- Cover of the first manga volume

魔法少女なんてもういいですから。 (Mahō Shōjo Nante Mō Ii Desu Kara.)
- Genre: Comedy, magical girl
- Written by: Sui Futami
- Published by: Earth Star Entertainment
- Magazine: Comic Earth Star
- Original run: 31 March 2015 – 12 July 2018
- Volumes: 3 (List of volumes)
- Directed by: Kazuhiro Yoneda
- Written by: Kazuyuki Fudeyasu
- Music by: Masato Nakayama
- Studio: Pine Jam
- Licensed by: Crunchyroll
- Original network: Tokyo MX, Sun TV
- Original run: 12 January 2016 – 29 March 2016
- Episodes: 12 (List of episodes)

Mahou Shoujo Nante Mouiidesukara Second Season
- Directed by: Kazuhiro Yoneda
- Written by: Momoko Murakami
- Studio: Pine Jam
- Licensed by: Crunchyroll
- Original network: Tokyo MX, Sun TV, AT-X
- Original run: 5 October 2016 – 21 December 2016
- Episodes: 12

= Mahou Shoujo Nante Mouiidesukara =

Japanese manga series

Mahou Shoujo Nante Mouiidesukara (魔法少女なんてもういいですから。
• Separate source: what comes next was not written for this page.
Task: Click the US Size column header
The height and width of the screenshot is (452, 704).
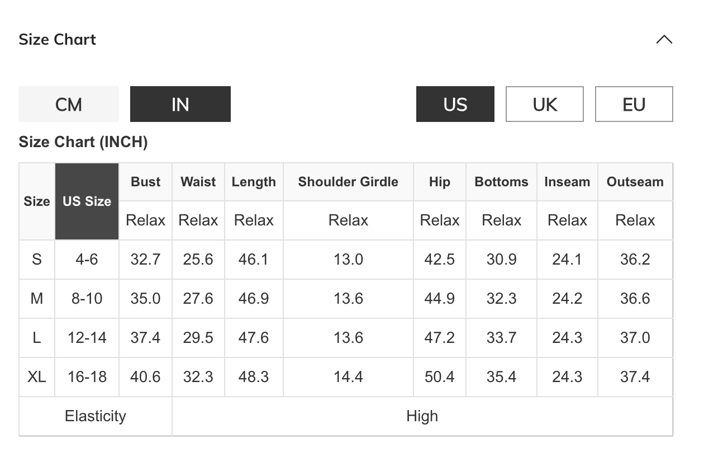Action: click(87, 201)
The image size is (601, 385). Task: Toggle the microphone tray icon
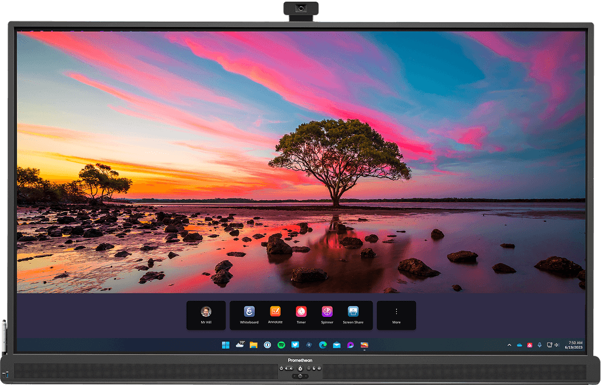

, Mahō Shōjo Nante Mō Ii Desu Kara.) is a Japanese manga series written and illustrated by Sui Futami. An anime television series adaptation by Pine Jam aired from January to March 2016, and a second season aired from October to December of the same year.

==Plot==
The story is set in a world where magical girls are not necessary any more, yet girls with the aptitude of magical girls still exist in small number. Yuzuka Hanami, the protagonist, meets a magical creature Miton, and is turned into a magical girl, and starts a "magical" life without battles or other magical girl quests.

==Characters==
- Yuzuka Hanami (花海 ゆずか, Hanami Yuzuka)

The protagonist. A girl who becomes magical girl after meeting Miton. After she transforms, she was fit in a swimsuit, much to her chagrin and embarrassment. She allows Miton to accompany her, but repulses his attempt for intimate interactions. She is serious in studying and good at cooking, unlike many magical girls that Miton knew before. She can create and control water when she is a magical girl.
- Miton (ミトン)

The magical creature that turns Yuzuka into a magical girl after meeting her. His appearance (to Yuzuka and other girls with the aptitude of magical girls) features a white spherical body with two long wings and a bird-like tail; he is supposed to be invisible and inaudible to the normal people, but he is able to show himself to them at will. Yuzuka and Chiya always keep distance from him, despite his pursuing intimate relationship with the girls. His taste is close to that of human, and he has a strong desire for delicious foods. He also has the power to create a barrier that allows private conversations without being heard or noticed by others, and project images with his eyes.
- Chiya Sakagami (坂上 ちや, Sakagami Chiya)

Yuzuka’s friend, who deems Yuzuka as "most important friend" and truly cares about her; for example, she is on guard against Miton for the good of Yuzuka. She is usually emotionless and speaks in mono-tone voice. She can see and hear Miton, and has the aptitude of a magical girl; however, the limitation in Miton’s capacity prevents her from really becoming one. She is fascinated by Yuzuka’s status and figure as magical girl. Her imaginary magical girl outfit is a maid's uniform that enables her to shoot lasers.
- Dia Amafū (天風 だいや, Amafū Daiya)

She is Yuzuka’s acquaintance, and later gets acquainted by Chiya. She is a cute girl, much younger than Yuzaka and Chiya, and behaves very politely and considerately so that she even affects the usually emotionless Chiya. She seems to be able to see and feel Miton and Pochi as well as spirits, which indicates that she also has the aptitude of a magical girl. Her imaginary magical girl outfit is a cat suit that enables her to ride a giant ice cream cone like a rocket.
- Mafuyu Shinoki (都市乃木 真冬, Shinoki Mafuyu)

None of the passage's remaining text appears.